Edit: Regarding conjugating the transfer function, the PLLs have a real-valued impulse response, and every real-valued signal has a conjugate symmetric spectrum. In the code you can see that they're just using Hfinal[N-i] to get the negative frequencies without taking the conjugate. I've plotted their transfer function from -50 MHz to 50 MHz:
N = 150000 # number of samples. Need >50k to get a good spectrum.
res = 100e6/N # resolution of single freq point
f = res * arange(-N/2, N/2) # set the frequency sweep [-50MHz,50MHz), N points
s = 2j*pi*f # set the xfer function to complex radians
f1 = 22e6 # define 3dB corner frequency for H1
zeta1 = 0.54 # define peaking for H1
f2 = 7e6 # define 3dB corner frequency for H2
zeta2 = 0.54 # define peaking for H2
f3 = 1.0e6 # define 3dB corner frequency for H3
# w1 = natural frequency
w1 = 2*pi*f1/((1 + 2*zeta1**2 + ((1 + 2*zeta1**2)**2 + 1)**0.5)**0.5)
# H1 transfer function
H1 = ((2*zeta1*w1*s + w1**2)/(s**2 + 2*zeta1*w1*s + w1**2))
# w2 = natural frequency
w2 = 2*pi*f2/((1 + 2*zeta2**2 + ((1 + 2*zeta2**2)**2 + 1)**0.5)**0.5)
# H2 transfer function
H2 = ((2*zeta2*w2*s + w2**2)/(s**2 + 2*zeta2*w2*s + w2**2))
w3 = 2*pi*f3 # w3 = 3dB point for a single pole high pass function.
H3 = s/(s+w3) # the H3 xfer function is a high pass
Ht = 2*(H1-H2)*H3 # Final transfer based on the difference functions
subplot(311); plot(f, abs(Ht)); ylabel("abs")
subplot(312); plot(f, real(Ht)); ylabel("real")
subplot(313); plot(f, imag(Ht)); ylabel("imag")
As you can see, the real component has even symmetry and the imaginary component has odd symmetry. In their code they only calculated the positive frequencies for a loglog plot (reasonable enough). However, for calculating the inverse transform they used the values for the positive frequencies for the negative frequencies by indexing Hfinal[N-i] but forgot to conjugate it.

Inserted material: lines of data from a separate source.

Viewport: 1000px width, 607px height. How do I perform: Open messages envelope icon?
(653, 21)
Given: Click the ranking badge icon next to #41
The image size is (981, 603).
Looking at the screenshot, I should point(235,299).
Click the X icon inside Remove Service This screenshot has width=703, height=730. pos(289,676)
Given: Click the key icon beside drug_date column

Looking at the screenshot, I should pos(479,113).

I can shed some light to the reason why "windowing" is applied before FFT is applied.
As already pointed out the FFT assumes that we have a infinite signal. When we take a sample over a finite time T this is mathematically the equivalent of multiplying the signal with a rectangular function.
Multiplying in the time domain becomes convolution in the frequency domain. The frequency response of a rectangle is the sync function i.e. sin(x)/x. The x in the numerator is the kicker, because it dies down O(1/N).

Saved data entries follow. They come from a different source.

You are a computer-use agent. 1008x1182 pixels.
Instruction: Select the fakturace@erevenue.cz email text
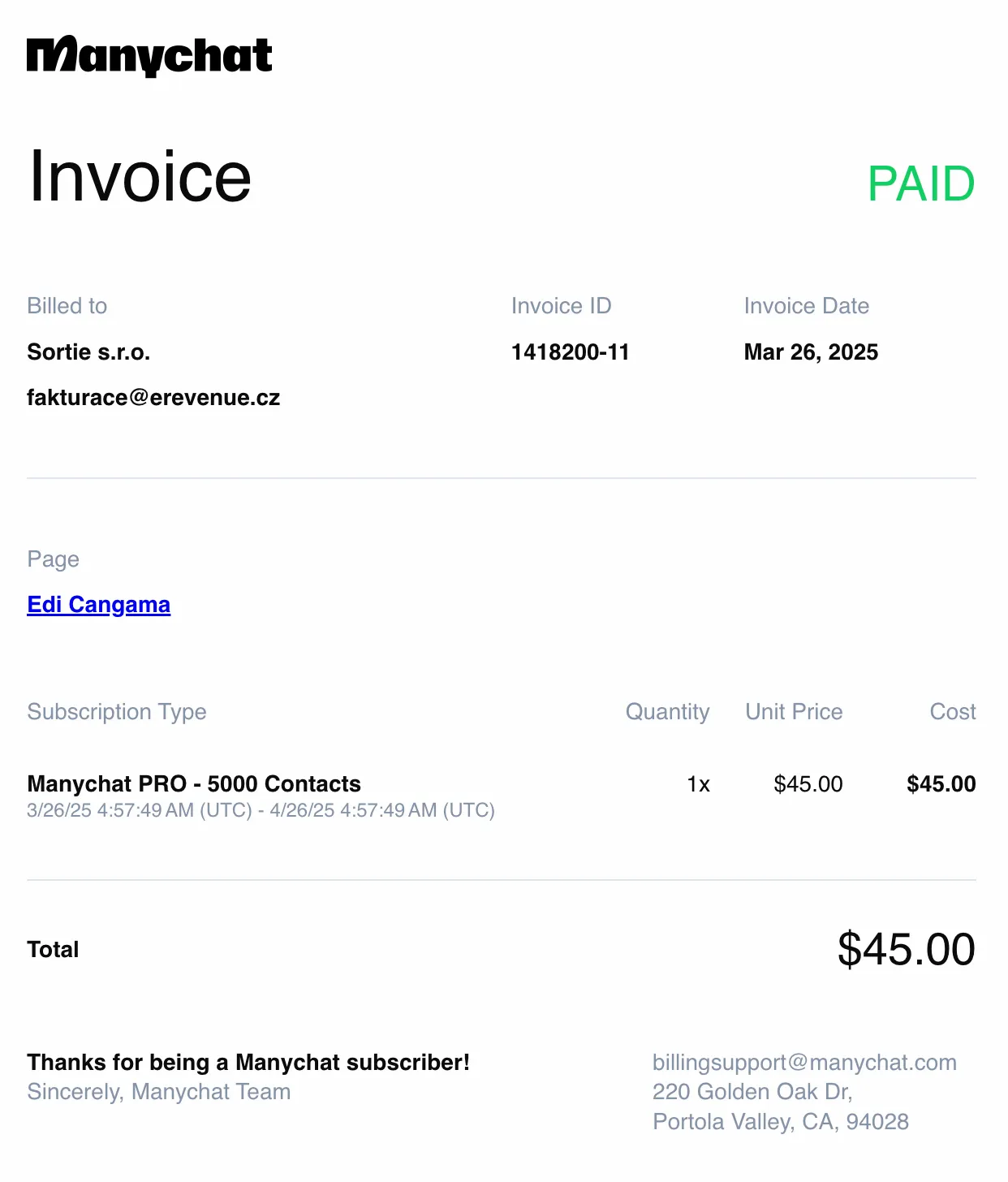(x=153, y=398)
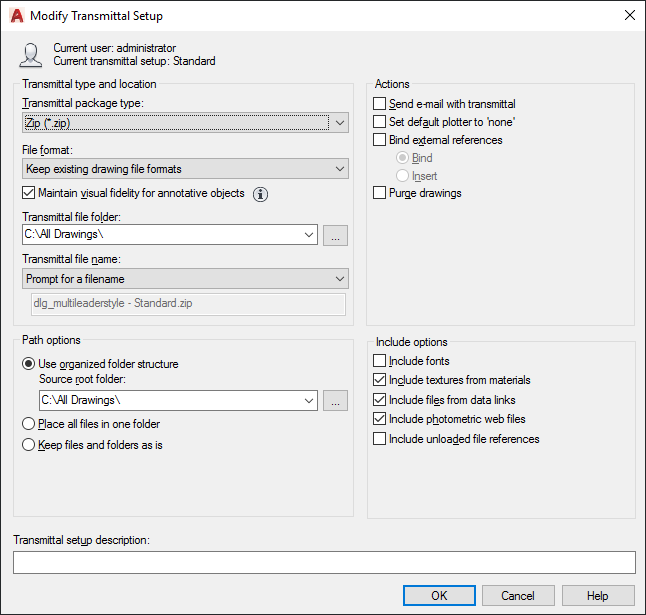646x615 pixels.
Task: Click the info icon beside annotative objects
Action: tap(261, 194)
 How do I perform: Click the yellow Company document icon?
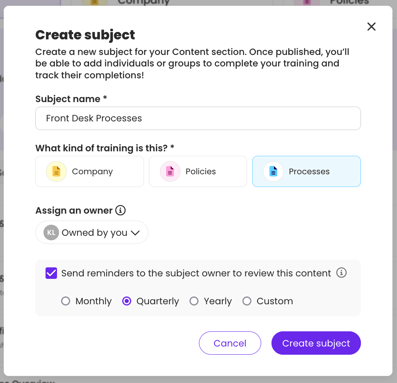(56, 171)
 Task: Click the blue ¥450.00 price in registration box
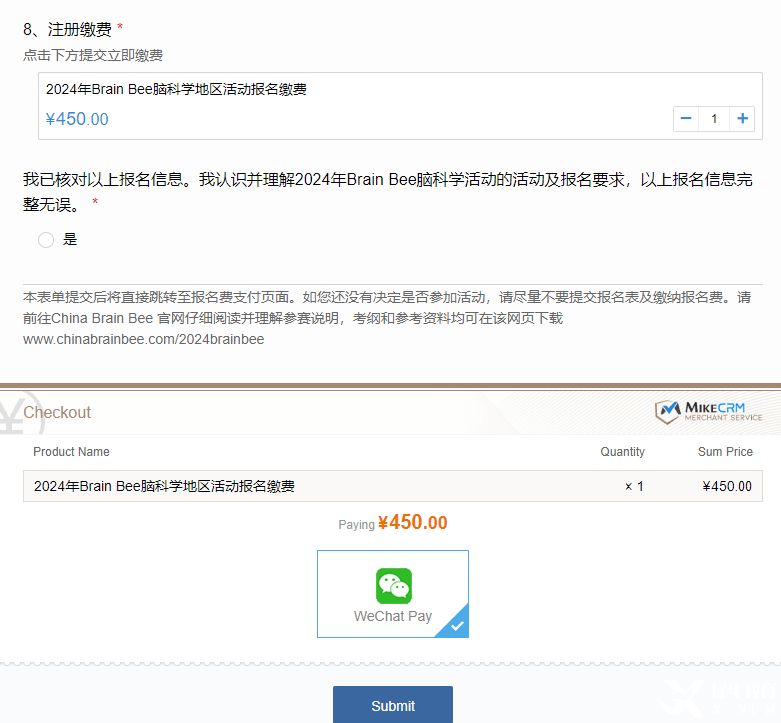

If you have frequency components which are exactly multiples of 1/T this does not matter as the sync function is zero in all points except that frequency where it is 1.
However if you have a sine which fall between 2 points you will see the sync function sampled on the frequency point. It lloks like a magnified version of the sync function and the 'ghost' signals caused by the convolution die down with 1/N or 6dB/octave. If you have a signal 60db above the noise floor, you will not see the noise for 1000 frequencies left and right from your main signal, it will be swamped by the "skirts" of the sync function.
If you use a different time window you get a different frequency response, a cosine for example dies down with 1/x^2, there are specialized windows for different measurements. The Hanning window is often used as a general purpose window.
The point is that the rectangular window used when not applying any "windowing function" creates far worse artefacts than a well chosen window. i.e by "distorting" the time samples we get a much better picture in the frequency domain which closer resembles "reality", or rather the "reality" we expect and want to see.
Although there will be artifacts from assuming that a rectangular window of data is periodic at the FFT aperture width, which is one interpretation of what circular convolution does without sufficient zero padding, the differences may or may not be large enough to swamp the data analysis in question.